上述中国发明专利申请要求于2016年10月4日在韩国知识产权局提交的韩国专利申请No.10-2016-0127540的权益,其公开内容通过引用整体并入本文。
技术领域
本公开涉及从含肉毒杆菌毒素的溶液中分离肉毒杆菌毒素的方法。
背景技术
从1890年至今,已经发现了分泌具有神经毒性的毒素的梭菌属菌株,并且在过去的70年中已经对这些菌株分泌的毒素的性质进行了研究(Schant,E.J.等,Microbiol.Rev.56;80;1992)。
梭菌属包括超过127种,根据它们的形态和功能进行划分。肉毒杆菌(Clostridiumbotulinum)是一种厌氧菌和革兰氏阳性菌,可产生强大的多肽神经毒素,在人类和动物中引起神经麻痹性疾病,即肉毒杆菌中毒。在土壤中发现了肉毒杆菌的孢子,甚至可以在未经适当处理的食物中培养大量这些孢子。这些孢子可能导致许多形式的肉毒杆菌中毒。
根据血清学特征,肉毒杆菌毒素分为A至G七种类型。每种毒素包括约150kDa的毒素蛋白,并且天然地由与其结合的各种无毒蛋白质的复合物组成。中复合物(intermediatecomplex)(300kDa)由毒素蛋白和无毒非血凝素(HA)蛋白、大复合物(large complex)(500kDa)和超大复合物(macro complex)(900kDa)组成,每个都具有中复合物与血凝素结合于其中的结构(Sugiyama,H.,Microbiol.Rev.,44,419;1980)。已知这种无毒的非血凝素蛋白质可保护毒素免受低pH和肠内各种蛋白质水解酶的影响(Sugiyama,H.,Microbiol.Rev.,44,419;1980)。

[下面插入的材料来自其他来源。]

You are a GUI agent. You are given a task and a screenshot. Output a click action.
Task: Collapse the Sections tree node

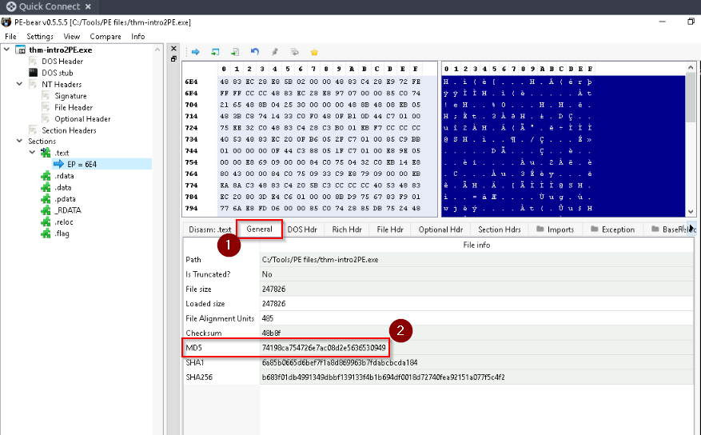[19, 141]
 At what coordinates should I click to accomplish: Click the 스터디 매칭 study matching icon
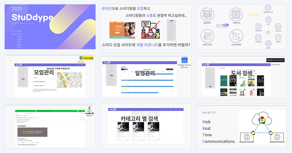click(236, 36)
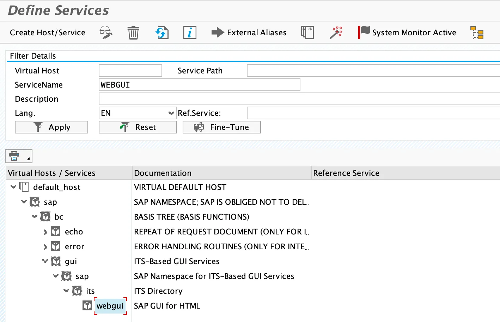
Task: Click the ServiceName input field
Action: point(199,85)
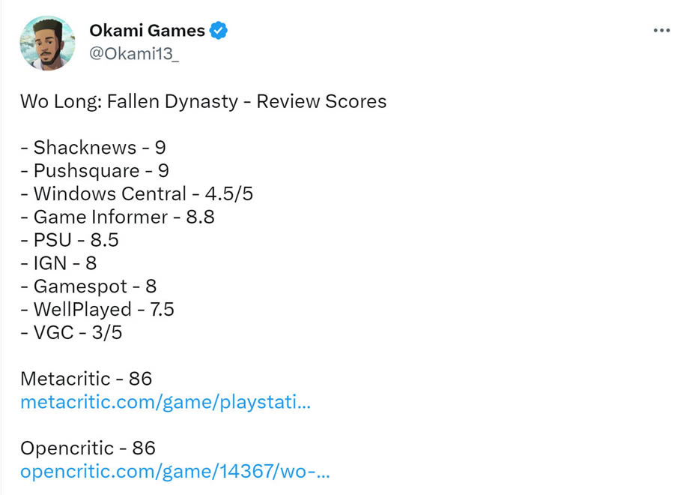Select the PSU - 8.5 line
Viewport: 689px width, 495px height.
coord(70,241)
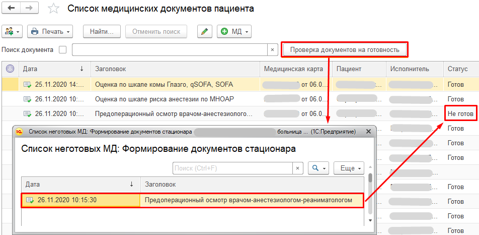Click the forward navigation arrow
The width and height of the screenshot is (479, 235).
click(30, 9)
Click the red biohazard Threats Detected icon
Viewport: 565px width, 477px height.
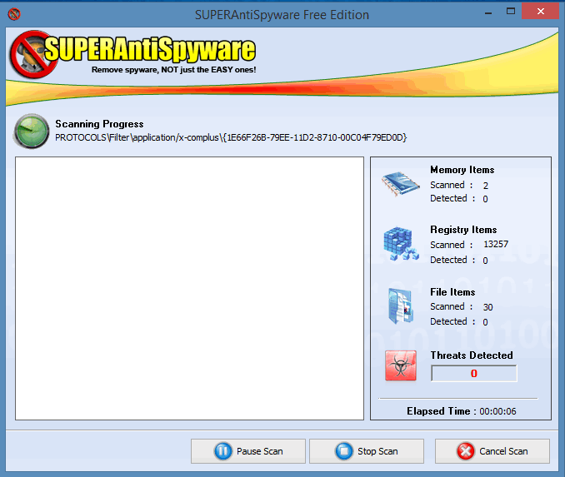[401, 365]
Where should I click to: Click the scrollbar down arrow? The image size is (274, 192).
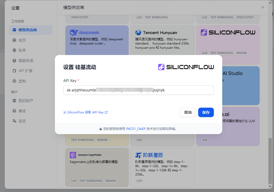pos(270,186)
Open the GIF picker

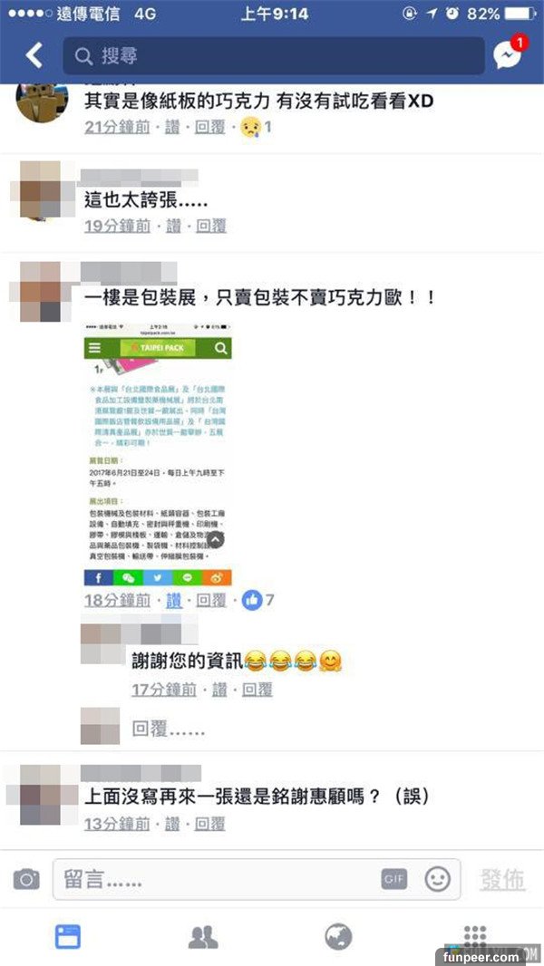point(394,880)
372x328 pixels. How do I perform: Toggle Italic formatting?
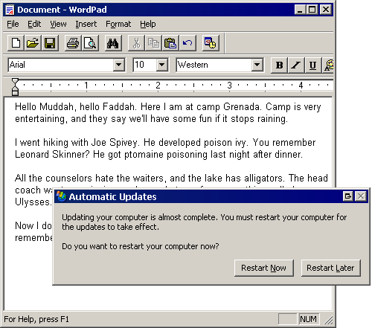(296, 65)
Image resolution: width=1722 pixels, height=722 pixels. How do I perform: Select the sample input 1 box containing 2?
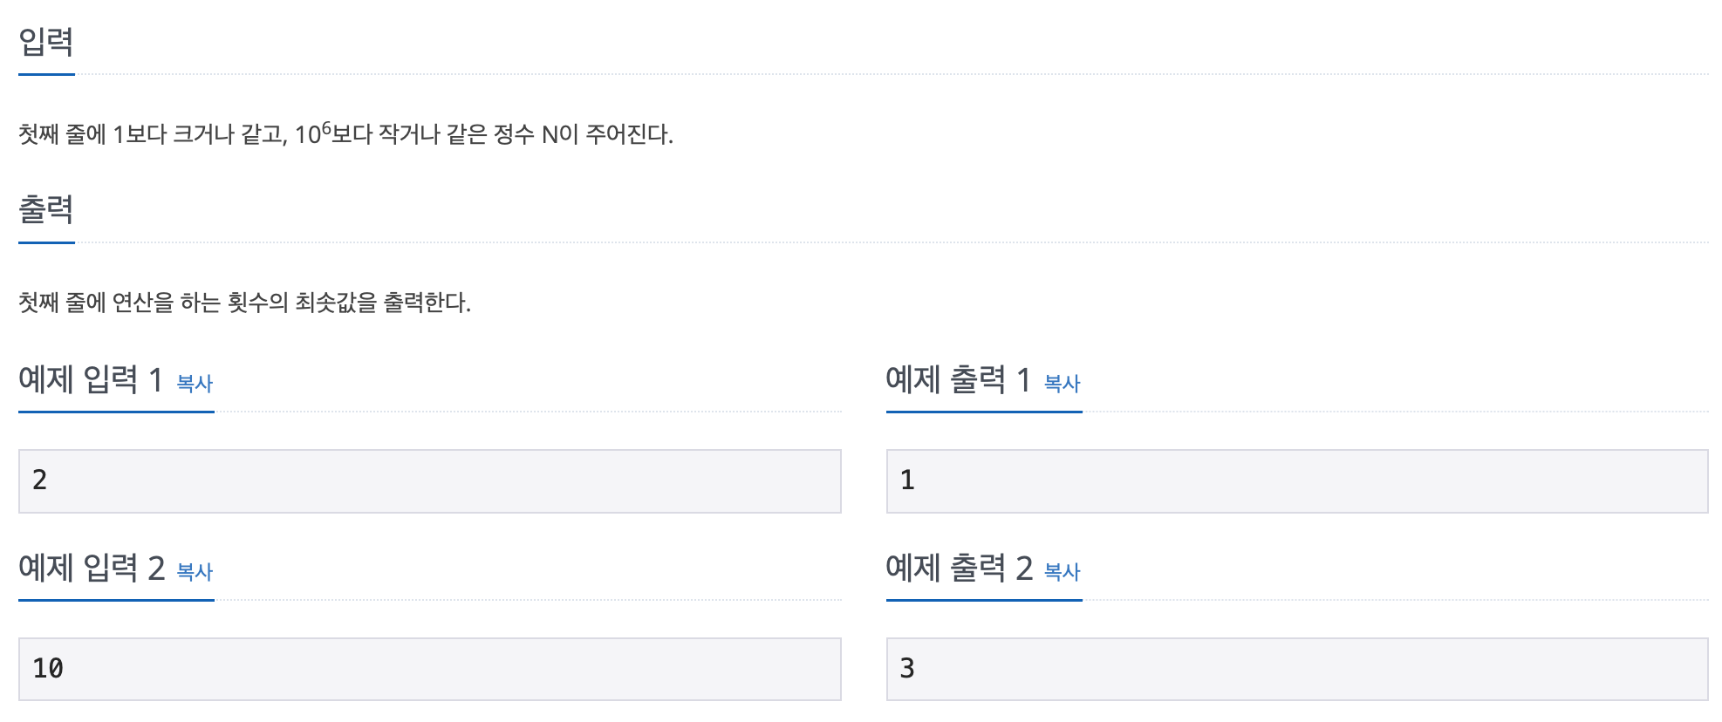tap(427, 480)
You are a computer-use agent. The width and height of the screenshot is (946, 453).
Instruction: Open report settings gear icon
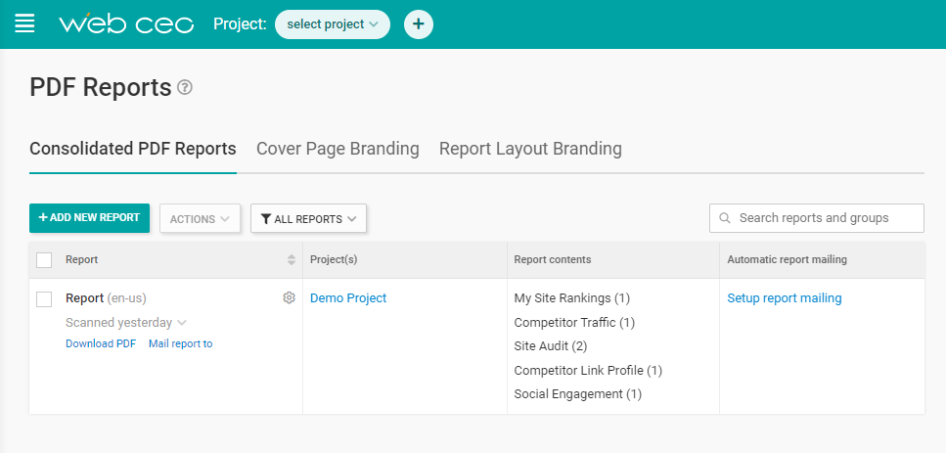[289, 298]
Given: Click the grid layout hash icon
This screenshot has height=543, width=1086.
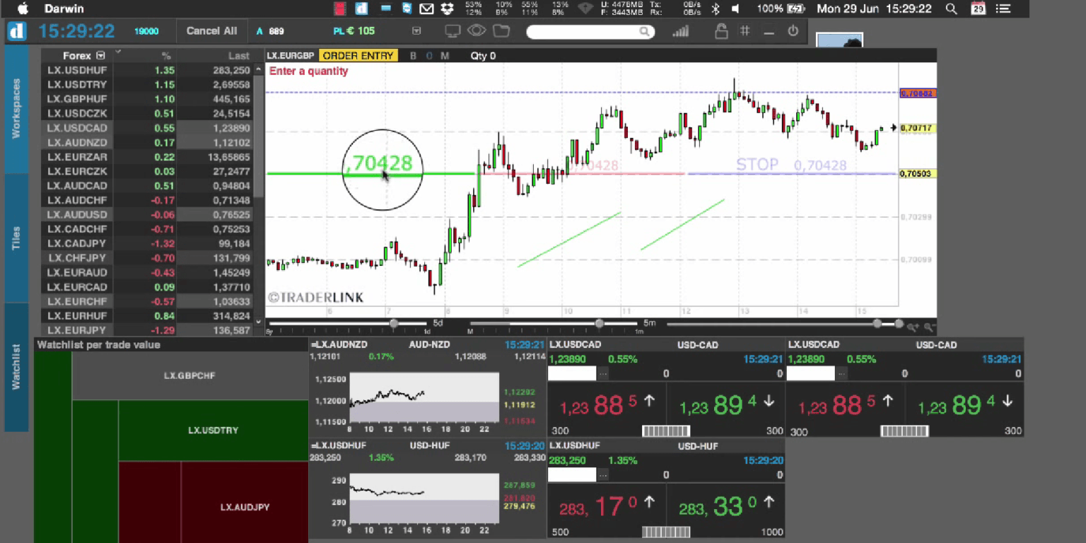Looking at the screenshot, I should [x=745, y=31].
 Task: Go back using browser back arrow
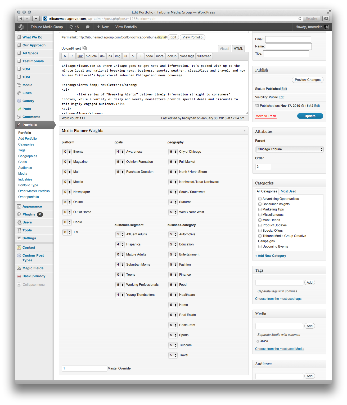(x=20, y=19)
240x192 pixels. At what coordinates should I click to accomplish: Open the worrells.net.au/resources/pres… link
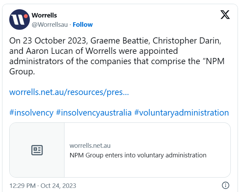tap(69, 92)
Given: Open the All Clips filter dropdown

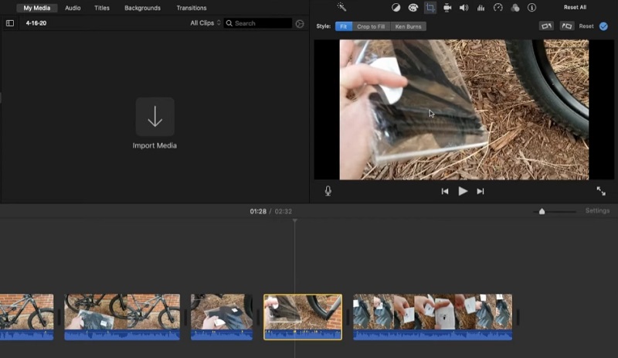Looking at the screenshot, I should click(205, 23).
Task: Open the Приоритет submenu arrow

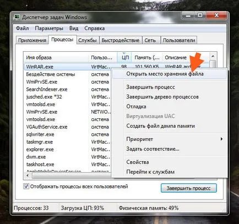Action: click(221, 139)
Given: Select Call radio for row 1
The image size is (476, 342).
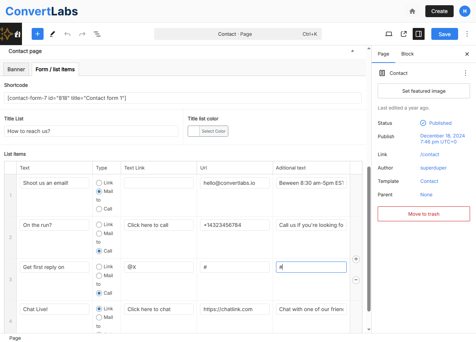Looking at the screenshot, I should 99,209.
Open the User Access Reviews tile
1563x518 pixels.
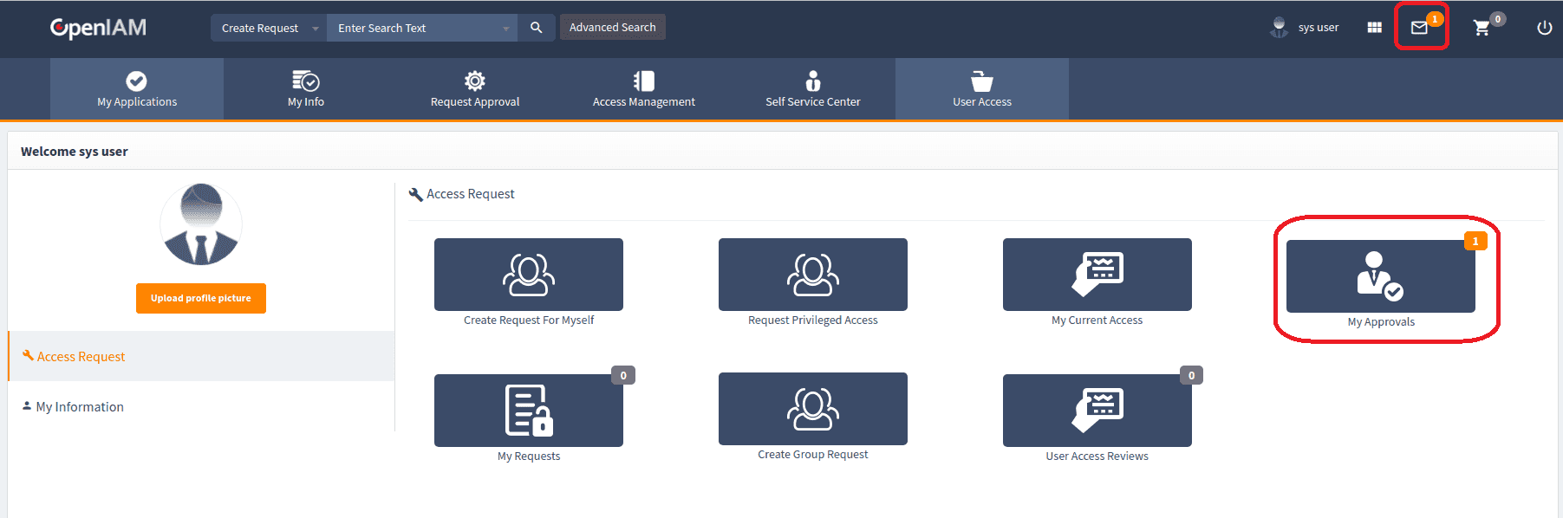point(1097,411)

肉毒杆菌毒素在细胞中合成为单链多肽,分子量约为150kDa,然后在距离N-末端三分之一的位置处的通过细胞内蛋白酶的作用或通过用酶如胰蛋白酶的人工处理,裂解成轻链(分子量为50kDa)和重链(分子量为100kDa)的两个亚基。与单链多肽相比,这种切割的毒素具有高度增加的毒性。这两个亚基通过二硫键相互结合,每个亚基具有不同的功能。重链与靶细胞的受体结合(FEMS Microbiol.Lett.72,243;1990),并在低pH(pH 4.0)下与生物膜反应形成通道(Mantecucco,C.et al.,TIBS 18,324;1993),并且轻链具有药理活性,因此当细胞通过表面活性剂提供渗透性或通过电穿孔将轻链引入细胞时,干扰分泌神经递质(Poulain,B.et al.,Proc.Natl.Acad.Sci.USA.85,4090;1988)。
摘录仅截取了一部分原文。